[Data listing]
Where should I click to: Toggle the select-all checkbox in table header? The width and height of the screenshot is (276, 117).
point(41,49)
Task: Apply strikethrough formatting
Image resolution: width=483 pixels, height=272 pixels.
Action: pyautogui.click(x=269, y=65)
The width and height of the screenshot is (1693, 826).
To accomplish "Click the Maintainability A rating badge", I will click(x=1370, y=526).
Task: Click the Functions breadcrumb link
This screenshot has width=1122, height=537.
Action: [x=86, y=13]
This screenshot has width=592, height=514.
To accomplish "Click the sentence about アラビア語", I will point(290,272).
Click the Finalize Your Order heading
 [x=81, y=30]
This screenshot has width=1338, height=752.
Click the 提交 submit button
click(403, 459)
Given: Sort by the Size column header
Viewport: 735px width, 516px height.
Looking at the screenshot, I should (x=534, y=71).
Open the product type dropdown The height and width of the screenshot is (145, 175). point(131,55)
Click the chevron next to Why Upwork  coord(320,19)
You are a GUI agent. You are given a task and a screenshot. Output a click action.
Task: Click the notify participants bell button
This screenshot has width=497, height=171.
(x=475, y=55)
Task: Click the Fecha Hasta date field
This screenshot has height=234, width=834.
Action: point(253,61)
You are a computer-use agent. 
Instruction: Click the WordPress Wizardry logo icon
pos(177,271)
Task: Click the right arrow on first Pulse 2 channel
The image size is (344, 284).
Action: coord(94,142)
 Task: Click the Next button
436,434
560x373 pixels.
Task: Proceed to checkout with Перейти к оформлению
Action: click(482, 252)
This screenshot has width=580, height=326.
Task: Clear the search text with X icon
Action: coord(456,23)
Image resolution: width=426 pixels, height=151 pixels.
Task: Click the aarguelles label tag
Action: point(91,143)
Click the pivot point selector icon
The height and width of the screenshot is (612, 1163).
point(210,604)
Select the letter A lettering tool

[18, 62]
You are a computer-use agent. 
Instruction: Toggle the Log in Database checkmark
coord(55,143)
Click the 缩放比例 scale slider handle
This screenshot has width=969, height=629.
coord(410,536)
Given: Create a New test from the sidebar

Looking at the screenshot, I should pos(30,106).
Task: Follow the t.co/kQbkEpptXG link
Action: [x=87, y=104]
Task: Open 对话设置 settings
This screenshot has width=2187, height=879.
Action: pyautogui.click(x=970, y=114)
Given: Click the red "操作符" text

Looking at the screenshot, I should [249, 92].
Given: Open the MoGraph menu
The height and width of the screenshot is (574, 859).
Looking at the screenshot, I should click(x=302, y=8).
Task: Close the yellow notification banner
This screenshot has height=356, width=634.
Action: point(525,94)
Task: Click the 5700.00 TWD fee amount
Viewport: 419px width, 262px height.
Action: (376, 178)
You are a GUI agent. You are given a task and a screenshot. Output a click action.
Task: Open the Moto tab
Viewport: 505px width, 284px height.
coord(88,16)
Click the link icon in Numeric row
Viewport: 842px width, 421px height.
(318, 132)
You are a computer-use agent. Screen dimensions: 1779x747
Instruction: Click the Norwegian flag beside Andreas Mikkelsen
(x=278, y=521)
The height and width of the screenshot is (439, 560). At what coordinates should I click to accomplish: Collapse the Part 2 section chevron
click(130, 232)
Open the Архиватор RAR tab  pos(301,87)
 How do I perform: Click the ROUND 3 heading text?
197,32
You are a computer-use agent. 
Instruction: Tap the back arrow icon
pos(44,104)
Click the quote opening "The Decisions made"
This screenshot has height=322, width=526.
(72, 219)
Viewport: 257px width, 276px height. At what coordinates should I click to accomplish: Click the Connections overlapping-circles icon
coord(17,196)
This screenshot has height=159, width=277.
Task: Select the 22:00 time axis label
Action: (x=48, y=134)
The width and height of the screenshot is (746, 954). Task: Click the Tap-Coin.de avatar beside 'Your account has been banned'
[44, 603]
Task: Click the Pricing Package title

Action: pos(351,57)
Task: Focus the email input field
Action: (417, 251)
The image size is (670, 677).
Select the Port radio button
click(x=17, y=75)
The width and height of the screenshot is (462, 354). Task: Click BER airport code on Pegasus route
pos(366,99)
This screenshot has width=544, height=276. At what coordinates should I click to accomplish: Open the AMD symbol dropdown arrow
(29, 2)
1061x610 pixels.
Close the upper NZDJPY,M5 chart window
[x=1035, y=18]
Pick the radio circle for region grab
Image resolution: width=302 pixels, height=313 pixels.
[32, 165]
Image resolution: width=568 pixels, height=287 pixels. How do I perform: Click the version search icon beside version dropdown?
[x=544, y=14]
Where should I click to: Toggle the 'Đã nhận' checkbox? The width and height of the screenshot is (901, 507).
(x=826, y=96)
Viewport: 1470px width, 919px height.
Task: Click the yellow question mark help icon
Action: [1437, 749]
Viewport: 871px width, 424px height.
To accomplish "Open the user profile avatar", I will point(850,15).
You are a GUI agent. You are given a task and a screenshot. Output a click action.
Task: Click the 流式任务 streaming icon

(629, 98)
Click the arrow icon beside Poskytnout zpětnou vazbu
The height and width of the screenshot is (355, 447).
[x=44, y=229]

## The request:
Copy out the lines of the data listing verbatim, from the first line to the last.

## Result for this exercise:
Where should I click to: Toggle the select-all checkbox in table header? The width and height of the screenshot is (276, 117).
point(41,49)
Task: Apply strikethrough formatting
Image resolution: width=483 pixels, height=272 pixels.
Action: pyautogui.click(x=269, y=65)
The width and height of the screenshot is (1693, 826).
To accomplish "Click the Maintainability A rating badge", I will click(x=1370, y=526).
Task: Click the Functions breadcrumb link
This screenshot has width=1122, height=537.
Action: [x=86, y=13]
This screenshot has width=592, height=514.
To accomplish "Click the sentence about アラビア語", I will point(290,272).
Click the Finalize Your Order heading
 [x=81, y=30]
This screenshot has width=1338, height=752.
Click the 提交 submit button
click(403, 459)
Given: Sort by the Size column header
Viewport: 735px width, 516px height.
Looking at the screenshot, I should (x=534, y=71).
Open the product type dropdown The height and width of the screenshot is (145, 175). point(131,55)
Click the chevron next to Why Upwork  coord(320,19)
You are a GUI agent. You are given a task and a screenshot. Output a click action.
Task: Click the notify participants bell button
This screenshot has width=497, height=171.
(x=475, y=55)
Task: Click the Fecha Hasta date field
This screenshot has height=234, width=834.
Action: point(253,61)
You are a computer-use agent. 
Instruction: Click the WordPress Wizardry logo icon
pos(177,271)
Task: Click the right arrow on first Pulse 2 channel
The image size is (344, 284).
Action: coord(94,142)
 Task: Click the Next button
436,434
560x373 pixels.
Task: Proceed to checkout with Перейти к оформлению
Action: click(482, 252)
This screenshot has width=580, height=326.
Task: Clear the search text with X icon
Action: coord(456,23)
Image resolution: width=426 pixels, height=151 pixels.
Task: Click the aarguelles label tag
Action: point(91,143)
Click the pivot point selector icon
The height and width of the screenshot is (612, 1163).
point(210,604)
Select the letter A lettering tool

[18, 62]
You are a computer-use agent. 
Instruction: Toggle the Log in Database checkmark
coord(55,143)
Click the 缩放比例 scale slider handle
This screenshot has width=969, height=629.
coord(410,536)
Given: Create a New test from the sidebar

Looking at the screenshot, I should pos(30,106).
Task: Follow the t.co/kQbkEpptXG link
Action: [x=87, y=104]
Task: Open 对话设置 settings
This screenshot has width=2187, height=879.
Action: pyautogui.click(x=970, y=114)
Given: Click the red "操作符" text

Looking at the screenshot, I should [249, 92].
Given: Open the MoGraph menu
The height and width of the screenshot is (574, 859).
Looking at the screenshot, I should click(x=302, y=8).
Task: Close the yellow notification banner
This screenshot has height=356, width=634.
Action: point(525,94)
Task: Click the 5700.00 TWD fee amount
Viewport: 419px width, 262px height.
Action: (376, 178)
You are a GUI agent. You are given a task and a screenshot. Output a click action.
Task: Open the Moto tab
Viewport: 505px width, 284px height.
coord(88,16)
Click the link icon in Numeric row
Viewport: 842px width, 421px height.
(318, 132)
You are a computer-use agent. Screen dimensions: 1779x747
Instruction: Click the Norwegian flag beside Andreas Mikkelsen
(x=278, y=521)
The height and width of the screenshot is (439, 560). At what coordinates should I click to accomplish: Collapse the Part 2 section chevron
click(130, 232)
Open the Архиватор RAR tab  pos(301,87)
 How do I perform: Click the ROUND 3 heading text?
197,32
You are a computer-use agent. 
Instruction: Tap the back arrow icon
pos(44,104)
Click the quote opening "The Decisions made"
This screenshot has height=322, width=526.
(72, 219)
Viewport: 257px width, 276px height. At what coordinates should I click to accomplish: Click the Connections overlapping-circles icon
coord(17,196)
This screenshot has height=159, width=277.
Task: Select the 22:00 time axis label
Action: (x=48, y=134)
The width and height of the screenshot is (746, 954). Task: Click the Tap-Coin.de avatar beside 'Your account has been banned'
[44, 603]
Task: Click the Pricing Package title

Action: pos(351,57)
Task: Focus the email input field
Action: (417, 251)
The image size is (670, 677).
Select the Port radio button
click(x=17, y=75)
The width and height of the screenshot is (462, 354). Task: Click BER airport code on Pegasus route
pos(366,99)
This screenshot has width=544, height=276. At what coordinates should I click to accomplish: Open the AMD symbol dropdown arrow
(29, 2)
1061x610 pixels.
Close the upper NZDJPY,M5 chart window
[x=1035, y=18]
Pick the radio circle for region grab
Image resolution: width=302 pixels, height=313 pixels.
[32, 165]
Image resolution: width=568 pixels, height=287 pixels. How do I perform: Click the version search icon beside version dropdown?
[x=544, y=14]
Where should I click to: Toggle the 'Đã nhận' checkbox? The width and height of the screenshot is (901, 507).
(x=826, y=96)
Viewport: 1470px width, 919px height.
Task: Click the yellow question mark help icon
Action: [1437, 749]
Viewport: 871px width, 424px height.
To accomplish "Open the user profile avatar", I will point(850,15).
You are a GUI agent. You are given a task and a screenshot. Output a click action.
Task: Click the 流式任务 streaming icon

(629, 98)
Click the arrow icon beside Poskytnout zpětnou vazbu
The height and width of the screenshot is (355, 447).
[x=44, y=229]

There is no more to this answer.